__THE PROBLEM__
Recast every line of the rows below as a Markdown table with two columns, No. and Line. Number the lines and leave out the blank ones.

__GIVEN RECORDS__
- - - - - - -
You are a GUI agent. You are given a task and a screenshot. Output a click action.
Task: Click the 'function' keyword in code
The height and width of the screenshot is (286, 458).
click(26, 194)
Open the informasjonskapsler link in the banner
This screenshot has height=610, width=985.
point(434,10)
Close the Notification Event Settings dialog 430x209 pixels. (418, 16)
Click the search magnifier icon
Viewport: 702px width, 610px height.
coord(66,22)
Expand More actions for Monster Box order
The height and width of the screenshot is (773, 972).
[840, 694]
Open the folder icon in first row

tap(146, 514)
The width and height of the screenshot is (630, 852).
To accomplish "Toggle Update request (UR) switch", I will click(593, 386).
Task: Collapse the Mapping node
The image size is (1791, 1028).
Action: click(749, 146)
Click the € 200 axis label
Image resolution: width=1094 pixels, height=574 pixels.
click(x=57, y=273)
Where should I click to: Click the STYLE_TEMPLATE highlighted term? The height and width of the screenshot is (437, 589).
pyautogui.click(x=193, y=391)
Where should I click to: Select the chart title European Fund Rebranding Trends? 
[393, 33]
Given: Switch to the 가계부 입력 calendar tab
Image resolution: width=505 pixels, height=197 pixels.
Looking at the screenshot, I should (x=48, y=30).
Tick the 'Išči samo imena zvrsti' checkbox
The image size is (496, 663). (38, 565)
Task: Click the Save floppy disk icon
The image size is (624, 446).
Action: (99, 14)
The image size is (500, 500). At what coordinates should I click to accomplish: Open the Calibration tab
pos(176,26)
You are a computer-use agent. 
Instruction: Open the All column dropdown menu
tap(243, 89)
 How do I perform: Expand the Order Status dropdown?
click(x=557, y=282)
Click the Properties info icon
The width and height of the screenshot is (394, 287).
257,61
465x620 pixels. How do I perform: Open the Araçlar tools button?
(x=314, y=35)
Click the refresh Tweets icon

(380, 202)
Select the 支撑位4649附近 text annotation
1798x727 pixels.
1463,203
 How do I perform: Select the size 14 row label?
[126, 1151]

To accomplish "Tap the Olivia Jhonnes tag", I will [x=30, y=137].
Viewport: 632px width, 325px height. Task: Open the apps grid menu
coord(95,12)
- - - - - - -
__SOLUTION TO THIS TASK__
| No. | Line |
|---|---|
| 1 | You are a GUI agent. You are given a task and a screenshot. Output a click action. |
| 2 | Task: Click the 'function' keyword in code |
| 3 | The height and width of the screenshot is (286, 458). |
| 4 | click(26, 194) |
| 5 | Open the informasjonskapsler link in the banner |
| 6 | This screenshot has height=610, width=985. |
| 7 | point(434,10) |
| 8 | Close the Notification Event Settings dialog 430x209 pixels. (418, 16) |
| 9 | Click the search magnifier icon |
| 10 | Viewport: 702px width, 610px height. |
| 11 | coord(66,22) |
| 12 | Expand More actions for Monster Box order |
| 13 | The height and width of the screenshot is (773, 972). |
| 14 | [840, 694] |
| 15 | Open the folder icon in first row |
| 16 | tap(146, 514) |
| 17 | The width and height of the screenshot is (630, 852). |
| 18 | To accomplish "Toggle Update request (UR) switch", I will click(593, 386). |
| 19 | Task: Collapse the Mapping node |
| 20 | The image size is (1791, 1028). |
| 21 | Action: click(749, 146) |
| 22 | Click the € 200 axis label |
| 23 | Image resolution: width=1094 pixels, height=574 pixels. |
| 24 | click(x=57, y=273) |
| 25 | Where should I click to: Click the STYLE_TEMPLATE highlighted term? The height and width of the screenshot is (437, 589). |
| 26 | pyautogui.click(x=193, y=391) |
| 27 | Where should I click to: Select the chart title European Fund Rebranding Trends?  |
| 28 | [393, 33] |
| 29 | Given: Switch to the 가계부 입력 calendar tab |
| 30 | Image resolution: width=505 pixels, height=197 pixels. |
| 31 | Looking at the screenshot, I should (x=48, y=30). |
| 32 | Tick the 'Išči samo imena zvrsti' checkbox |
| 33 | The image size is (496, 663). (38, 565) |
| 34 | Task: Click the Save floppy disk icon |
| 35 | The image size is (624, 446). |
| 36 | Action: (99, 14) |
| 37 | The image size is (500, 500). At what coordinates should I click to accomplish: Open the Calibration tab |
| 38 | pos(176,26) |
| 39 | You are a computer-use agent.  |
| 40 | Instruction: Open the All column dropdown menu |
| 41 | tap(243, 89) |
| 42 |  How do I perform: Expand the Order Status dropdown? |
| 43 | click(x=557, y=282) |
| 44 | Click the Properties info icon |
| 45 | The width and height of the screenshot is (394, 287). |
| 46 | 257,61 |
| 47 | 465x620 pixels. How do I perform: Open the Araçlar tools button? |
| 48 | (x=314, y=35) |
| 49 | Click the refresh Tweets icon |
| 50 | (380, 202) |
| 51 | Select the 支撑位4649附近 text annotation |
| 52 | 1798x727 pixels. |
| 53 | 1463,203 |
| 54 |  How do I perform: Select the size 14 row label? |
| 55 | [126, 1151] |
| 56 | To accomplish "Tap the Olivia Jhonnes tag", I will [x=30, y=137]. |
| 57 | Viewport: 632px width, 325px height. Task: Open the apps grid menu |
| 58 | coord(95,12) |